A new generation of M1928 haversacks is now available from At The Front. These packs are $79.99 as of Oct. 2013. I purchased mine as a “defect” for $50 because the eyelets for attaching a bayonet are too close together. This issue didn’t bother me as I have seen originals with similar spacing issues.

 

Out-of-the-Box Thoughts:

The pack is based off a Boyt made example from 1942. At The Front’s website states, “The color is a very authentic and khaki-nazi pleasing golden olive-brown.” The material is definitely more brown than their usual. From 1942-1944 haversack colors varied greatly and the color of this pack fits well within the acceptable range. The material used for the edging is a lighter OD3 color. At The Front also explicitly states that these are imports, not made in the USA. As usual, cost passed to the consumer prompted the decision to have these made elsewhere.

 

The Reproduction:

This reproduction is solid. The construction of this piece of gear seems pretty good. The straps are the same length as originals so they are not particularly well suited for excessively large individuals. Editors note: thank god! Big guys existed in World War II. Their equipment wasn’t custom made for their lengths. If your a big-tall Joe, your haversack SHOULD fit in a way that it rides a little high. Authentic is issue. The straps are reinforced with 2 brass rivets each. The rivets are not blackened like the rest of the hardware. Some original Boyt packs manufactured in 1942 have these reinforcing rivets, some do not. I am sure they add a lot to the durability of this pack, so I welcome them. Much of the hardware on this pack is stamped brass. Brass, steel, and zinc based hardware were common on Boyt haversacks, but brass was phased out as supplies of such essential metals became scarce during the war. The clips at the end of the straps are steel and are marked “CHINA.”

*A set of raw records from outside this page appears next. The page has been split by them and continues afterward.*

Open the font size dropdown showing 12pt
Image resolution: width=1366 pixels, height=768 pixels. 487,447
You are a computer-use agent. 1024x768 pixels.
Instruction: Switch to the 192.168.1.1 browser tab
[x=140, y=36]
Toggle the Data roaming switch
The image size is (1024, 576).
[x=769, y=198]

All of the straps on this pack are pretty substantial and are attached securely. I have a feeling that this pack will endure far more than the old generation of ATF packs did. The markings on this pack are on par with ATF’s other repros, they don’t look bad, I think they are probably screen printed. The mfg. marking is “ATF 1942” and there is a larger number 2 below the date. I am not aware of what that marking is, maybe something exclusive to the sample they had. The construction and quality of this pack remind me of those sold by Schipperfabrik.

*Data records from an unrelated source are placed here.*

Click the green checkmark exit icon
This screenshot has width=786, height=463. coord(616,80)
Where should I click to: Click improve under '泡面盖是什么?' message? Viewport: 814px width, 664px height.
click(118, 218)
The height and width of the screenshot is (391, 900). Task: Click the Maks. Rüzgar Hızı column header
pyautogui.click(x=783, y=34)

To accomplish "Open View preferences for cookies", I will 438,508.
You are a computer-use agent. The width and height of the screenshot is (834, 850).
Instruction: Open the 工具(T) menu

Editors note: Comparing the “US” stamp, quality/texture of canvas and brass hardware and construction method, its quite obvious that this product is made by the same supplier overseas who reproduce 1910 equipment for Schipperfabrik. This new replica from At the Front is about 100% heavier/stiffer canvas than the previous yellow-abomination offered by ATF.

 

Final Thoughts:

All in all, I would strongly recommend this product because of its good quality and low cost. At $79.99 ($50 “defect”) it is a good deal for what you get. It is much closer to the quality of the WWII Impressions M1928 haversack than the old generation and comes in at a much lower cost than the WWII Impressions haversack, making it a great compromise for those on a budget who still want an authentic product.